Whole Exome Sequencing Reveals the Order of Genetic Changes during Malignant Transformation and Metastasis in a Single Patient with NF1-plexiform Neurofibroma

Abstract

Purpose: Malignant peripheral nerve sheath tumors (MPNST) occur at increased frequency in individuals with neurofibromatosis type 1 (NF1), where they likely arise from benign plexiform neurofibroma precursors. While previous studies have used a variety of discovery approaches to discover genes associated with MPNST pathogenesis, it is currently unclear what molecular events are associated with the evolution of MPNST from plexiform neurofibroma.

Experimental design: Whole-exome sequencing was performed on biopsy materials representing plexiform neurofibroma (n = 3), MPNST, and metastasis from a single individual with NF1 over a 14-year period. Additional validation cases were used to assess candidate genes involved in malignant progression, while a murine MPNST model was used for functional analysis.

Results: There was an increasing proportion of cells with a somatic NF1 gene mutation as the tumors progressed from benign to malignant, suggesting a clonal process in MPNST development. Copy number variations, including loss of one copy of the TP53 gene, were identified in the primary tumor and the metastatic lesion, but not in benign precursor lesions. A limited number of genes with nonsynonymous somatic mutations (βIII-spectrin and ZNF208) were discovered, several of which were validated in additional primary and metastatic MPNST samples. Finally, increased βIII-spectrin expression was observed in the majority of MPNSTs, and shRNA-mediated knockdown reduced murine MPNST growth in vivo.
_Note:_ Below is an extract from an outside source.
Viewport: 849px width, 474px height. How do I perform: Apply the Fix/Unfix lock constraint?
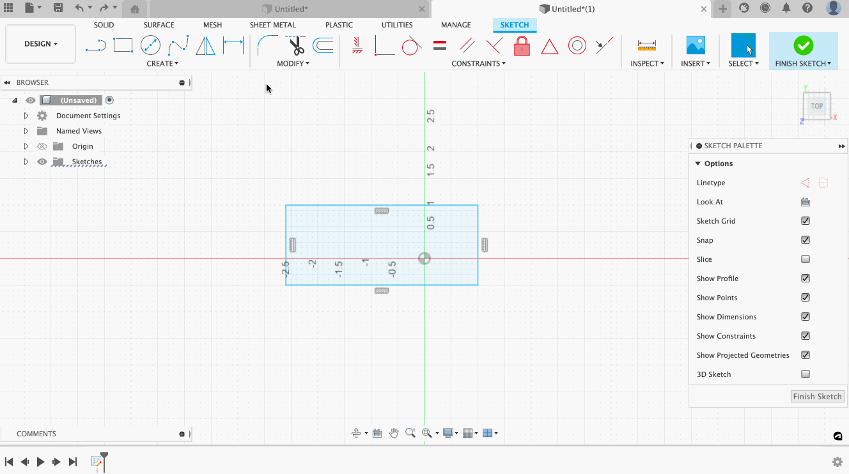click(x=522, y=45)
Conclusions: Collectively, the ability to track the molecular evolution of MPNST in a single individual with NF1 offers new insights into the sequence of genetic events important for disease pathogenesis and progression for future mechanistic study.

Figure 1

Identification of the germline NF1 gene mutation in the discovery patient and the somatic NF1 gene mutation in tumor samples from this individual. Representative images of the Plexiform 1 (A), Plexiform 2 (B), Plexiform 3 (C), Low-Grade MPNST within Plexiform (D), primary high-grade MPNST (E), and metastatic MPNST (F). All images are at 20× magnification. Scale bars, 100µm. Diagram of the NF1 gene depicting the germline and somatic mutations identified in the discovery patient (G). Variant allele frequencies (VAF) with read depths for the somatic NF1 gene mutation in each tumor sample from the discovery patient (H).

Figure 2

Copy number plots depicting no alteration at chromosome 17 in Plexiform 1(A), Plexiform 2 (B), Plexiform 3 (C), and Low-Grade MPNST within Plexiform (D). In contrast, loss of one copy of the area of chromosome 17 encompassing the TP53 gene was observed in the primary (E) and metastatic (F) MPNST lesions. The area localizing to TP53 is indicated with a black arrow. The green arrow denotes the area of chromosome 17 amplified in the MPNST and metastatic tumor. The x-axis is the log2 ratio of the normalized copy number. All samples are normalized to a 0 copy number state. Positive numbers denote amplification, while negative numbers denote deletions. Red lines represent areas that the software calls constant copy number variation. Green lines represent one gain or loss in half of the cells. Orange lines represent one gain or loss in all of the cells.

Figure 3

Genes mutated in the MPNST validation set (A). A schematic representation of the β_III-spectrin protein with the location of the missense mutations denoted. Mutations were also identified in the splice region predicting exon skipping and in the 5’ untranslated region (not pictured). Positive β_III-spectrin immunostaining was not found in neurofibromas (C), schwannomas (D), or normal peripheral nerve (E), but was observed in the majority of MPNSTs with SPTBN2 mutations (F) as well as in MPNSTs without SPTBN2 mutations (G). (H) Normal cerebellum was included as an internal control for positive β_III-spectrin immunostaining. Arrow denotes the β_III-spectrin-immunoreactive Purkinje cells.

Figure 4

β_III-spectrin knockdown attenuates MPNST growth in vivo. (A) Western blotting reveals decreased β_III-spectrin expression in shSptbn2-infected JW18.2 cells relative to control shLacZ-infected cells. α-tubulin was included as an internal protein loading control. (B) In vitro cell proliferation was assessed by BLI at 24, 48, and 96 hours post-plating (p=0.276). (C) In vivo tumor growth was assessed by BLI at 5, 9, 12, and 16 days post-injection. Photon flux was quantitated in a fixed region of interest (ROI) over the subcutaneously implanted tumor (P<0.001; n=5 mice/group). (D) Representative images of mice injected with shSptbn2-infected cells relative to those injected with control shLacZ-infected cells are shown. (E) Gross images of the dissected tumors are shown.